Everyday I hold emotions in check. Outwardly in control, but inside a repressed thought. I kept veering from anger, to acceptance, and back at being angry again. I know it’s been a while, but I’ve only succeeded in masking the pain.
I put on my best smile, even as my eyes reveal what my heart seem to hide – that my confidence is just a facade and inside is a weakness evident by my tears and silent yearnings…
It’s having so much to give but couldn’t. It’s wanting to show what can no longer be shown. It’s wanting to feel what can never be felt again. And , much as I would like to pick up the broken pieces, I couldn’t seem to. Those pieces are memories and broken promises.
It cuts further deep.
Nothing really is constant, not everyone can stay, not everyone can try. Sometimes what we think is their best, isn’t their best after all. We only get to realize when we are no longer blinded. Sometimes it’s so easy to overlook what truth is in front of us for fear of losing what you so love and cherish.

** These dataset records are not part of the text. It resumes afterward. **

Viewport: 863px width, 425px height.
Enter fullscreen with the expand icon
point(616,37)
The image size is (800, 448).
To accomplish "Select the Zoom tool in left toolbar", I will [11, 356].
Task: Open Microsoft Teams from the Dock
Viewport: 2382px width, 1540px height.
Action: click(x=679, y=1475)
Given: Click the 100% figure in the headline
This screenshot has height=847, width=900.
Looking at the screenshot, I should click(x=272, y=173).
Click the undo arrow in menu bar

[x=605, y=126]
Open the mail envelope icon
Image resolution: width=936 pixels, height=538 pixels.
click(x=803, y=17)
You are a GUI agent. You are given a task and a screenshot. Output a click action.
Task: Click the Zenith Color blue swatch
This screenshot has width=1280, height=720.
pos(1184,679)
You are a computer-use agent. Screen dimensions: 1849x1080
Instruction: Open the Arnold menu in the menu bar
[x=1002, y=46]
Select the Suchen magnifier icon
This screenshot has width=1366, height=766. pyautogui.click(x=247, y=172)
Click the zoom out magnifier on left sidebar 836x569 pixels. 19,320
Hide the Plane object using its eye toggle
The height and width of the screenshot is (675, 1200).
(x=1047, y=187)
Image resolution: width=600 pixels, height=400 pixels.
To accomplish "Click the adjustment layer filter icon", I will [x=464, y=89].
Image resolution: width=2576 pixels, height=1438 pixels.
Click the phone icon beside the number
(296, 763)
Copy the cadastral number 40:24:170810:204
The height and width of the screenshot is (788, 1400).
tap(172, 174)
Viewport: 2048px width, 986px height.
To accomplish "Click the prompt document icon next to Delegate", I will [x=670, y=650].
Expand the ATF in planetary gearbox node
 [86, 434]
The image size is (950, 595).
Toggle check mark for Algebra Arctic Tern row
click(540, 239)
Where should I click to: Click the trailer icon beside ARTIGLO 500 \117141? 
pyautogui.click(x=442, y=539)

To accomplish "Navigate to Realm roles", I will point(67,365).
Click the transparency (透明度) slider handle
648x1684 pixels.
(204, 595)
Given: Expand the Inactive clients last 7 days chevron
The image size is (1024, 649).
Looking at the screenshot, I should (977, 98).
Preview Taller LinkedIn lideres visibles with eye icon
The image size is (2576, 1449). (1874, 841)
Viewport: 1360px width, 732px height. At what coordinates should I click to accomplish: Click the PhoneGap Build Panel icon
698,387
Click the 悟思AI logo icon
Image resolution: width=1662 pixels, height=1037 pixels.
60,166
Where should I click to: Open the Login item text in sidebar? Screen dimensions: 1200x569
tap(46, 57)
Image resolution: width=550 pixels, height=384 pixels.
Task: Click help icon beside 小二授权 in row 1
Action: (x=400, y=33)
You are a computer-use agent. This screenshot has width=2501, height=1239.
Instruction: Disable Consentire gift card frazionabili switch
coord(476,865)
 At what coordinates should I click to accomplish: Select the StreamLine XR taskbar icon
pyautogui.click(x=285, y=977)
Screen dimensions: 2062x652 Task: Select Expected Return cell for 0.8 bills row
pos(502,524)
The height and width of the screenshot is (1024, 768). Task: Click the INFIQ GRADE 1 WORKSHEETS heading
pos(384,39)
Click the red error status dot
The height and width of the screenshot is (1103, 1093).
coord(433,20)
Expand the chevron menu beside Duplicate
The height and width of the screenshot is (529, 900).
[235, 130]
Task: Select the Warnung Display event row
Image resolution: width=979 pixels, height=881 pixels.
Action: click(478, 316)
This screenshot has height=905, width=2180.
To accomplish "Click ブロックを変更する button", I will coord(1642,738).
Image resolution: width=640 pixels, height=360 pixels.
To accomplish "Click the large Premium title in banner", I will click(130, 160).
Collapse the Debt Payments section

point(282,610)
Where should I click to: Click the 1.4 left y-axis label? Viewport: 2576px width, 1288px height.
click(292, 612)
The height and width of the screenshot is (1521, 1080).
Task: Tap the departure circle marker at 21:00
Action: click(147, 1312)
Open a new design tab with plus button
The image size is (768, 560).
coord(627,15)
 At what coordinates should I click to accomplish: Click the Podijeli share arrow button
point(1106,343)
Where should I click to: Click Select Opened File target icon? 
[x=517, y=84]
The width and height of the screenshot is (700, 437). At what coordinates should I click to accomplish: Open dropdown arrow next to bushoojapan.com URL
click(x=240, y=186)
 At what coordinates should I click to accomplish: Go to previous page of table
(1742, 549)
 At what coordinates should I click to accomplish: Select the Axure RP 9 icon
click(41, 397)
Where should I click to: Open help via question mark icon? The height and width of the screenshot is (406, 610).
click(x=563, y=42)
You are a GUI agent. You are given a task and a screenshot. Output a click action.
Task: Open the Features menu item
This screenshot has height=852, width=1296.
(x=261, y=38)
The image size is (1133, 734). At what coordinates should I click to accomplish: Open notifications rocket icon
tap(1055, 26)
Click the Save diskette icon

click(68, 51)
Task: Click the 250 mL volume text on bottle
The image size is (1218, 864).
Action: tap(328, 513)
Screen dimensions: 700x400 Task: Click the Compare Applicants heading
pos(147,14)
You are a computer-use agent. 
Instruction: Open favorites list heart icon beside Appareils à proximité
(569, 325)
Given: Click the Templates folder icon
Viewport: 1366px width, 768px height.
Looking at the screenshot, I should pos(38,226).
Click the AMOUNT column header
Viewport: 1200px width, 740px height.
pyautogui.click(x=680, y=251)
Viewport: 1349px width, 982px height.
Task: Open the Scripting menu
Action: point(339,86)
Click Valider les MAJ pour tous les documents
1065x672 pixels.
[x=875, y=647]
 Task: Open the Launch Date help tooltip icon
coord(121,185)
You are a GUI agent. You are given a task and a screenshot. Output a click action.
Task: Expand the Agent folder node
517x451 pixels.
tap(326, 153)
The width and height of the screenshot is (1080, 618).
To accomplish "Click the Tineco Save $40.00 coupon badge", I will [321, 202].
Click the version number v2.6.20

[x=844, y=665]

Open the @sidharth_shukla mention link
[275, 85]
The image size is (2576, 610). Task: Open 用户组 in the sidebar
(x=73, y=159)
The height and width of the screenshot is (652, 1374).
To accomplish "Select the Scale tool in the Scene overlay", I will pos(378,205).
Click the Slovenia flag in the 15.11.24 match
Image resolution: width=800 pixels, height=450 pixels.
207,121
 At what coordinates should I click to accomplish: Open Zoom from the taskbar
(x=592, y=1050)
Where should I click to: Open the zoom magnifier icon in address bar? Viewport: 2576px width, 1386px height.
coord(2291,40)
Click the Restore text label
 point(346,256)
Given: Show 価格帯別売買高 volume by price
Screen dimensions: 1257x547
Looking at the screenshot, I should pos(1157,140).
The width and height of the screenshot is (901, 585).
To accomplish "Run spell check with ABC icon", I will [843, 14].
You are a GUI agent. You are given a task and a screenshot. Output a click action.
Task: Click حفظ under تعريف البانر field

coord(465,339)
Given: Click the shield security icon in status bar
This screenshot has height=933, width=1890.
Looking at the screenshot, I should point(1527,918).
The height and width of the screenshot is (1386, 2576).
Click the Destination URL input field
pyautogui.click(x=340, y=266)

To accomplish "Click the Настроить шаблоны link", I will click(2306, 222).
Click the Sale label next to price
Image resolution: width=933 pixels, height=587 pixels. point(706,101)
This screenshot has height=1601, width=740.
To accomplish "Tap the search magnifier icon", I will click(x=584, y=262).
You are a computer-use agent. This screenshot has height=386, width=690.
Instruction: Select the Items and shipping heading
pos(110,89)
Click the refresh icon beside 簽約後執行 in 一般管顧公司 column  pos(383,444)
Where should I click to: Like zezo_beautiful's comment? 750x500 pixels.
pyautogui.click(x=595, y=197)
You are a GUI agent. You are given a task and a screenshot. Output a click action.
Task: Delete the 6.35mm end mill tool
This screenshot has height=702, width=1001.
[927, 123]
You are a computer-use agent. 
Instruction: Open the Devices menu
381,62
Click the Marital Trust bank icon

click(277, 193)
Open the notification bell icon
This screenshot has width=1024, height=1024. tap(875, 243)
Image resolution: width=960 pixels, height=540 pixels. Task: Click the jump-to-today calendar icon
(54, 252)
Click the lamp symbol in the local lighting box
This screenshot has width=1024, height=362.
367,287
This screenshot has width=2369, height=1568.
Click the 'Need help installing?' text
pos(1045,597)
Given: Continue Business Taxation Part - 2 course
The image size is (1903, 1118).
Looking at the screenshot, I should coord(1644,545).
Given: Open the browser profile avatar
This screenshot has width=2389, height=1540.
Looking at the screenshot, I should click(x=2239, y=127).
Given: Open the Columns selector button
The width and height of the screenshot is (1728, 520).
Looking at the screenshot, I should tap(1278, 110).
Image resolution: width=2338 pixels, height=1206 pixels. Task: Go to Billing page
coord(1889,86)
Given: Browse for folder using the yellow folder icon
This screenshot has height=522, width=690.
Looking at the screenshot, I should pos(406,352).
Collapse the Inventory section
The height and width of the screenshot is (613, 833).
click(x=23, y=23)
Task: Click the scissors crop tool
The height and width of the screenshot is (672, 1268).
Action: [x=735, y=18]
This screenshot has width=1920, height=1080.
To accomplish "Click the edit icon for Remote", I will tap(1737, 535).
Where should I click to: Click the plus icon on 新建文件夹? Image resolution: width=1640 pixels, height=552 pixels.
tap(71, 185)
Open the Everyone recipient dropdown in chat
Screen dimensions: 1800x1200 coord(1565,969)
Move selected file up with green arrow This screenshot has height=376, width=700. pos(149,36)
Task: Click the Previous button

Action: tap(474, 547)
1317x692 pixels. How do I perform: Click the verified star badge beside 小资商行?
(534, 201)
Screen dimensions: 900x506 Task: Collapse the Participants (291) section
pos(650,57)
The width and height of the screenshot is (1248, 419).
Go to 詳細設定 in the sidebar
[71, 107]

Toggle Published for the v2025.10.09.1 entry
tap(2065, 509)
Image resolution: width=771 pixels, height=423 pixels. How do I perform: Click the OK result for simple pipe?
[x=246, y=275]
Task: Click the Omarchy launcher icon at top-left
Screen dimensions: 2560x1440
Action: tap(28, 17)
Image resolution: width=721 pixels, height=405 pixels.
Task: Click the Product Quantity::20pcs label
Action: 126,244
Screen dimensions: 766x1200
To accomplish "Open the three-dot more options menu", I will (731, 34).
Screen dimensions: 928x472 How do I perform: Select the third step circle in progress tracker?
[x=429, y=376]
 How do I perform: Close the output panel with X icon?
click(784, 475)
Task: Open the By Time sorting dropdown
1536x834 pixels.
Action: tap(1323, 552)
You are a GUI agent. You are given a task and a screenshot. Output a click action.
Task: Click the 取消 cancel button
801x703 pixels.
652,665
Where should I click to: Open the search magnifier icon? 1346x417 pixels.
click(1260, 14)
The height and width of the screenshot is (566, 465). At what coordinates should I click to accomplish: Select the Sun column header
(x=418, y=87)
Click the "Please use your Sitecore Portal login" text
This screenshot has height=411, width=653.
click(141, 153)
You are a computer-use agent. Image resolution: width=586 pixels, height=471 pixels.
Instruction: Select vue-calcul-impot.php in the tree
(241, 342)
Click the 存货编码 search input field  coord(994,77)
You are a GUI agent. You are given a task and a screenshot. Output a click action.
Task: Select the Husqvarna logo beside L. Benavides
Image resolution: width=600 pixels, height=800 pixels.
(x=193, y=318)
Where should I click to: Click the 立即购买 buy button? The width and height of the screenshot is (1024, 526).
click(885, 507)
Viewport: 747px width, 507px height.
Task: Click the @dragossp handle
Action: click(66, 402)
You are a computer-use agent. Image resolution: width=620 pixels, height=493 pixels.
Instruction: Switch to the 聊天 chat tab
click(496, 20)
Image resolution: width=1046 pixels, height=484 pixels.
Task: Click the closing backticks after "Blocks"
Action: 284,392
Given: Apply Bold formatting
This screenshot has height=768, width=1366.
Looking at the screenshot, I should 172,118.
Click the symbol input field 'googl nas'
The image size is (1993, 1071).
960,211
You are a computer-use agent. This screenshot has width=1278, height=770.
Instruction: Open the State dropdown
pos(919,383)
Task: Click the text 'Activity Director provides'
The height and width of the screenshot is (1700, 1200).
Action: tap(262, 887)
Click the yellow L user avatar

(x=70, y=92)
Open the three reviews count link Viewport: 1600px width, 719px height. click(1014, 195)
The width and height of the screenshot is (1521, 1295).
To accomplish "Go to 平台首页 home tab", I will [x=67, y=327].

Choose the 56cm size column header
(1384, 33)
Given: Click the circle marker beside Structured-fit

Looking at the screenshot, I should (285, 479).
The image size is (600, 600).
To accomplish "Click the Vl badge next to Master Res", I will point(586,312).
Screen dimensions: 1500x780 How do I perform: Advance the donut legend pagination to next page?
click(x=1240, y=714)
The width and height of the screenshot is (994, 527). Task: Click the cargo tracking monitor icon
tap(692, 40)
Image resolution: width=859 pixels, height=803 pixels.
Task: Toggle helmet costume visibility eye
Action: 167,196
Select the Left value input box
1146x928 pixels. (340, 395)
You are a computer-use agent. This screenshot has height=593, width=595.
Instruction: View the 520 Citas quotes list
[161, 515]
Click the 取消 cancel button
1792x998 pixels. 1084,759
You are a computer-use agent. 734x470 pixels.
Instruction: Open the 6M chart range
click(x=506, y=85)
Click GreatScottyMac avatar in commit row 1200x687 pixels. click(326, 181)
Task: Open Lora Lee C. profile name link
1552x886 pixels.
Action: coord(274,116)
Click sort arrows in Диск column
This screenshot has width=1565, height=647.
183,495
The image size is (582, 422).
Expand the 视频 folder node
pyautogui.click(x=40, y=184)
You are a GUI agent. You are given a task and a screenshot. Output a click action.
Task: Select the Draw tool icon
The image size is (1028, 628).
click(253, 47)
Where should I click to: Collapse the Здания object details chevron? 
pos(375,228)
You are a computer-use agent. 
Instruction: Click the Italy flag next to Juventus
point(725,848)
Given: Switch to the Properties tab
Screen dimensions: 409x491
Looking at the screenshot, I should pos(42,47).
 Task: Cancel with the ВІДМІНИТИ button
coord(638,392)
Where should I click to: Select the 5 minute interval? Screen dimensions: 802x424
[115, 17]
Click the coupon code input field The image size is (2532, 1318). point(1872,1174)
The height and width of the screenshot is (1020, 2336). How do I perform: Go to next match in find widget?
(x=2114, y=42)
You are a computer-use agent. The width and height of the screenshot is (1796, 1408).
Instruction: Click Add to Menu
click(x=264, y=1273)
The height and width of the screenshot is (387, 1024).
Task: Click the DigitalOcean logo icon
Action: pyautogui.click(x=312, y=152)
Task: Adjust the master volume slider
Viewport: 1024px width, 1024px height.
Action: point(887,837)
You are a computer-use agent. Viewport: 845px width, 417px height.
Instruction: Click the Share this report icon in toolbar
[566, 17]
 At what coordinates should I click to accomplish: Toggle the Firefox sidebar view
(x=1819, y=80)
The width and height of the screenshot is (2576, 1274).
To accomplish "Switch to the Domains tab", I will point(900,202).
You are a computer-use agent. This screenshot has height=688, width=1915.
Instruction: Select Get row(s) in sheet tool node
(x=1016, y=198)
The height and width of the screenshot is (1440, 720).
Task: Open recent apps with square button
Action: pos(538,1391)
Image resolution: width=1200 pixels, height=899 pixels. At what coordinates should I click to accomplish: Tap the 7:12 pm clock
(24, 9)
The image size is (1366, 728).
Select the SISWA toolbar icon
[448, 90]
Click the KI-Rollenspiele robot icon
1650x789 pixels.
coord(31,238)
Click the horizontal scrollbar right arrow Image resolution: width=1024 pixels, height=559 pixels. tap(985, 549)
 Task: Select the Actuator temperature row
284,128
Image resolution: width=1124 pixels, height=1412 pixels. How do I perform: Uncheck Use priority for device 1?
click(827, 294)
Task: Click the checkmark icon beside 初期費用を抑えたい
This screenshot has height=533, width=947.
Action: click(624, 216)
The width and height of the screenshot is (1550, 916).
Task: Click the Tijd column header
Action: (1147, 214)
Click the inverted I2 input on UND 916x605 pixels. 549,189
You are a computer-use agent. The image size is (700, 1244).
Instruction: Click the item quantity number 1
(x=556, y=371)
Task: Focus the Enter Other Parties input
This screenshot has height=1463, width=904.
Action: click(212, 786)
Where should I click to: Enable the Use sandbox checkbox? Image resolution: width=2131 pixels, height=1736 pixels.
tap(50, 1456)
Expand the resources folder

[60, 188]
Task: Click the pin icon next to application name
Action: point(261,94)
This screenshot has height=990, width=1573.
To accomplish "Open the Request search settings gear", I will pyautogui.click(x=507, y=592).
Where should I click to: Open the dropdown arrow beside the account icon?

We go through pain in different phases, with different situations, and from different people. Hurt would subside. And, when we think we’ve recovered, we hurt again. In those bout of pain and loss, we ask ourselves how to start again. We encourage ourselves to face tomorrow without any regret. Though deep within the recesses of our hearts, we silently, undeniably long for memories of yesterday.
How do you shape anger to happiness, longing to contentment and tears to genuine smiles?
Then saying good-bye? That’s the hardest thing!
As I sketch life’s pavement towards forgiveness and letting go, I pray and seek for the Hand that will constantly guide me. I know I can’t re-write nor erase the past, but I can always trace new beginnings. And hopefully, a better future.